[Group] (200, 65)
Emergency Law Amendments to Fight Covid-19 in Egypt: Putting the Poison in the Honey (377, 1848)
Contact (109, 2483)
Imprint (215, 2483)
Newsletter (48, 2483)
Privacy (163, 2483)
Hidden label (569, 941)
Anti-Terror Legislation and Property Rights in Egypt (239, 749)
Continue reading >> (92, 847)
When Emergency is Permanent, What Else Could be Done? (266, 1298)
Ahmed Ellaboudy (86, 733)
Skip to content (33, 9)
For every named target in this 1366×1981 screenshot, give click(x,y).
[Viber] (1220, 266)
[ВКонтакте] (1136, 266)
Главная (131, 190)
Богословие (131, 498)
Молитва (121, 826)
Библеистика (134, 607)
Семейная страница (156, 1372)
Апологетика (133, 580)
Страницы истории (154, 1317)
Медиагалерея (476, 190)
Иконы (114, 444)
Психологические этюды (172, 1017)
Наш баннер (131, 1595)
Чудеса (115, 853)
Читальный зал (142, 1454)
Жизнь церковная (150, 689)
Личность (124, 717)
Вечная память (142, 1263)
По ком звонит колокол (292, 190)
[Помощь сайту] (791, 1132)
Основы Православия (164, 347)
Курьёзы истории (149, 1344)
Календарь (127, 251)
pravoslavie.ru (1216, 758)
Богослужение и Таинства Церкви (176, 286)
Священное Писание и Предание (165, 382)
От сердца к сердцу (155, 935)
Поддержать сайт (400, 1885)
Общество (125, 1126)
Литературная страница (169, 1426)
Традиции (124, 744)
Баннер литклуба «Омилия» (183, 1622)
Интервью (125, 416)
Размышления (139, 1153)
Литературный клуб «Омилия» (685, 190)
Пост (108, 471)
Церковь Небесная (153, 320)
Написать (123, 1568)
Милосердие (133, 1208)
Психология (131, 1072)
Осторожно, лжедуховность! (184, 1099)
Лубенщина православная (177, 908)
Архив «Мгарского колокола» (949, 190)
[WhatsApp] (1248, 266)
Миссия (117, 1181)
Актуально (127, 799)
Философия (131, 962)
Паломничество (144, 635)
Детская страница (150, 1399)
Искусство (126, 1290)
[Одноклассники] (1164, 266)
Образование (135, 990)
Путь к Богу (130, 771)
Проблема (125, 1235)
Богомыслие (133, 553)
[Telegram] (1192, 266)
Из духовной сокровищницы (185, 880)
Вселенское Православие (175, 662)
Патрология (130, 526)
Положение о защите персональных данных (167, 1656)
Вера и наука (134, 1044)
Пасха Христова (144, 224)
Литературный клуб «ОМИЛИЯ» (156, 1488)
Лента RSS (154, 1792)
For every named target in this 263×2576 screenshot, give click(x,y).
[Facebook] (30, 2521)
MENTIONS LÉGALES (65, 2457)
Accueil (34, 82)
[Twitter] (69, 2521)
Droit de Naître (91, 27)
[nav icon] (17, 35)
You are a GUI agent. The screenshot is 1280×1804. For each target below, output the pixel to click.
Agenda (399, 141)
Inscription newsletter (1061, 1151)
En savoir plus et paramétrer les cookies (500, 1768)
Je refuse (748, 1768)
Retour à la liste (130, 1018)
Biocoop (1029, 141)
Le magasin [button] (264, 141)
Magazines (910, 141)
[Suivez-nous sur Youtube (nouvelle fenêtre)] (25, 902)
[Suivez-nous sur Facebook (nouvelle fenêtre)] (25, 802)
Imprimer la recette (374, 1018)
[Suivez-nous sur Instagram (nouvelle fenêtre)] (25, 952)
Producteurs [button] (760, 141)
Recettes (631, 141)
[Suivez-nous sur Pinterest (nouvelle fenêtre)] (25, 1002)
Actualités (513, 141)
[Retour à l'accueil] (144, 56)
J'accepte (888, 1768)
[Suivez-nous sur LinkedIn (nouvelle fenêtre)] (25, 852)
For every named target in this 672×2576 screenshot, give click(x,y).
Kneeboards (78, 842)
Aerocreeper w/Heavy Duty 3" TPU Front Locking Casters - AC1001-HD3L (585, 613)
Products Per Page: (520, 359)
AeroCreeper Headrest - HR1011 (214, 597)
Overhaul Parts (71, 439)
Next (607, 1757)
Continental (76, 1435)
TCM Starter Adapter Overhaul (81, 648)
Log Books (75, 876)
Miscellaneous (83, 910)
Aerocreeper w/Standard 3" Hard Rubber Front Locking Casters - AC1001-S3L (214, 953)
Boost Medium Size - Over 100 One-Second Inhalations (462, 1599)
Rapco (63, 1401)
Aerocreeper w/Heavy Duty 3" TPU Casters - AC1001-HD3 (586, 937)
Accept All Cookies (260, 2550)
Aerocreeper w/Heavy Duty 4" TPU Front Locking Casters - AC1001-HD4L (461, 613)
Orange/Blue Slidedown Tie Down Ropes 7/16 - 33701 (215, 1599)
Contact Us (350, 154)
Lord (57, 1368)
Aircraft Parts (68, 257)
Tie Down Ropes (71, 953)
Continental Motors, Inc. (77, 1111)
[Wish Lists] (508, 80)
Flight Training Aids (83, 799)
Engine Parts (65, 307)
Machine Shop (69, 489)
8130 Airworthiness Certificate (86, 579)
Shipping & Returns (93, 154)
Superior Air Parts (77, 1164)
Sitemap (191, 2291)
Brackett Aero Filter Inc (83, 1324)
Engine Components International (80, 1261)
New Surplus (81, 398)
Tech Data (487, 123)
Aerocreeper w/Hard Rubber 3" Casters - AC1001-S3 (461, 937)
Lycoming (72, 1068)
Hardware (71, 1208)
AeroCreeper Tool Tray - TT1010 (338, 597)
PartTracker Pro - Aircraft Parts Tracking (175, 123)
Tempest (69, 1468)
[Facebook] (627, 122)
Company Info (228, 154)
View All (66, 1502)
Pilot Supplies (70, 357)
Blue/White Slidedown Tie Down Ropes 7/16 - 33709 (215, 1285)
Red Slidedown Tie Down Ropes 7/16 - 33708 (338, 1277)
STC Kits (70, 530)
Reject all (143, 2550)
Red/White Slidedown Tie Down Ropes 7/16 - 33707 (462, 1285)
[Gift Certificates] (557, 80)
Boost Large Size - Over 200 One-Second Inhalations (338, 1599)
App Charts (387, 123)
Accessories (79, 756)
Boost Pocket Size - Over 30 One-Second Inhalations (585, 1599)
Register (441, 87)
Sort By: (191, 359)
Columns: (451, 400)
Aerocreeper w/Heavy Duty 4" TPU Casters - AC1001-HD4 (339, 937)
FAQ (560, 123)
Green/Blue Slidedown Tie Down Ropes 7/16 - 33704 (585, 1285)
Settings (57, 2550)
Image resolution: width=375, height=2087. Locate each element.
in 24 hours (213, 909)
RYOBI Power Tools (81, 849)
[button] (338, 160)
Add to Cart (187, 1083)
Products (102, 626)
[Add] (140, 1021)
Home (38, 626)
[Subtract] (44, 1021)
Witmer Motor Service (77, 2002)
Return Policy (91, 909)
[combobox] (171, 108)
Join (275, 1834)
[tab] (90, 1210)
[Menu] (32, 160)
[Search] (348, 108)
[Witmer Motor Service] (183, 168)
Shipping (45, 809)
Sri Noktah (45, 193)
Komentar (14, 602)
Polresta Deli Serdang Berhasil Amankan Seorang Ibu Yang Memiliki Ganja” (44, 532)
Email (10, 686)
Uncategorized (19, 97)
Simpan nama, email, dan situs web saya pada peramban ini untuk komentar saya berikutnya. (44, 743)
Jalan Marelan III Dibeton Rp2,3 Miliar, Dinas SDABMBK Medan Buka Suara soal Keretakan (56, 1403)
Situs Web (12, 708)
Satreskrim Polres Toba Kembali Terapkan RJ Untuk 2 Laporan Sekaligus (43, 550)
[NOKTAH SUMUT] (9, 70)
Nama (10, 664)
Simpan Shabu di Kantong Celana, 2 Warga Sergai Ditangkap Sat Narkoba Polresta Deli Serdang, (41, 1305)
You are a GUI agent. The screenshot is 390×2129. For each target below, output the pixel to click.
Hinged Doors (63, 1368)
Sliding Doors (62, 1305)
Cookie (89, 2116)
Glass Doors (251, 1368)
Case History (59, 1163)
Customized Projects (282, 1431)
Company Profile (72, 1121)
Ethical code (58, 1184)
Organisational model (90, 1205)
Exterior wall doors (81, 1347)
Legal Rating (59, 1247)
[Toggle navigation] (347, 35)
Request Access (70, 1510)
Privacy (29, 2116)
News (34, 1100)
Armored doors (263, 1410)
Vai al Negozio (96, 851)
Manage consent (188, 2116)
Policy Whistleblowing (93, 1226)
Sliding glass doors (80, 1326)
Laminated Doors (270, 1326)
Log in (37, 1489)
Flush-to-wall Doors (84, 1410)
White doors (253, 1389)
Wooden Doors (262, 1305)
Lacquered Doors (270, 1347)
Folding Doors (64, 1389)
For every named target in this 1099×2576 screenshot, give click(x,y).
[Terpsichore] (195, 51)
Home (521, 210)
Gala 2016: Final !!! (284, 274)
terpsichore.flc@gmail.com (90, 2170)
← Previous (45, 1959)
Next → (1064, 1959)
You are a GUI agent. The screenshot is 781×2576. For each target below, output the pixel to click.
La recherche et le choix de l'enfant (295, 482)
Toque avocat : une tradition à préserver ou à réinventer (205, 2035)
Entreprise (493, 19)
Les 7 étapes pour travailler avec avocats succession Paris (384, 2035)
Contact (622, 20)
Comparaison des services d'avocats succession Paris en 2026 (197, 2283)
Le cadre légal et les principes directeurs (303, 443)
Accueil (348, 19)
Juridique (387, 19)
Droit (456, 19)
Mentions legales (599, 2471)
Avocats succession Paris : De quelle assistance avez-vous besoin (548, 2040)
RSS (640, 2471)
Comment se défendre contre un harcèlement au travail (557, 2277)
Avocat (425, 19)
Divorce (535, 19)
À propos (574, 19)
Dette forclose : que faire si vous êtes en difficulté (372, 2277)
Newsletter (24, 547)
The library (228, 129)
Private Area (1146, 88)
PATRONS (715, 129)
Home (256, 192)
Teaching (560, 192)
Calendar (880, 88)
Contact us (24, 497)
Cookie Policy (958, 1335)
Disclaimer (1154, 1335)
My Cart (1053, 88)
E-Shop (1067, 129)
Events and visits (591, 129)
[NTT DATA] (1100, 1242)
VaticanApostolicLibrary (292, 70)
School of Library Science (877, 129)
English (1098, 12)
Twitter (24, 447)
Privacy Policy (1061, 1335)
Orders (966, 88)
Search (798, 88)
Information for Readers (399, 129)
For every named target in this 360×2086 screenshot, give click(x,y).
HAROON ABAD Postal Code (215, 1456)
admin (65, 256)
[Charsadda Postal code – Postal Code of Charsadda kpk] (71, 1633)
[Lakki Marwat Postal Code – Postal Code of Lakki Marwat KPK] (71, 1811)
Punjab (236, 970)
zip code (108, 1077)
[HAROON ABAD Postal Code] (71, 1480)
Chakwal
○ ○ ○ ○ ○ ○ ○
* **YOUR TASK**
Please copy out each line of the material that contains the string "Blue".

* **ANSWER BOX**
Orange/Blue Slidedown Tie Down Ropes 7/16 - 33701 (215, 1599)
Blue/White Slidedown Tie Down Ropes 7/16 - 33709 (215, 1285)
Green/Blue Slidedown Tie Down Ropes 7/16 - 33704 (585, 1285)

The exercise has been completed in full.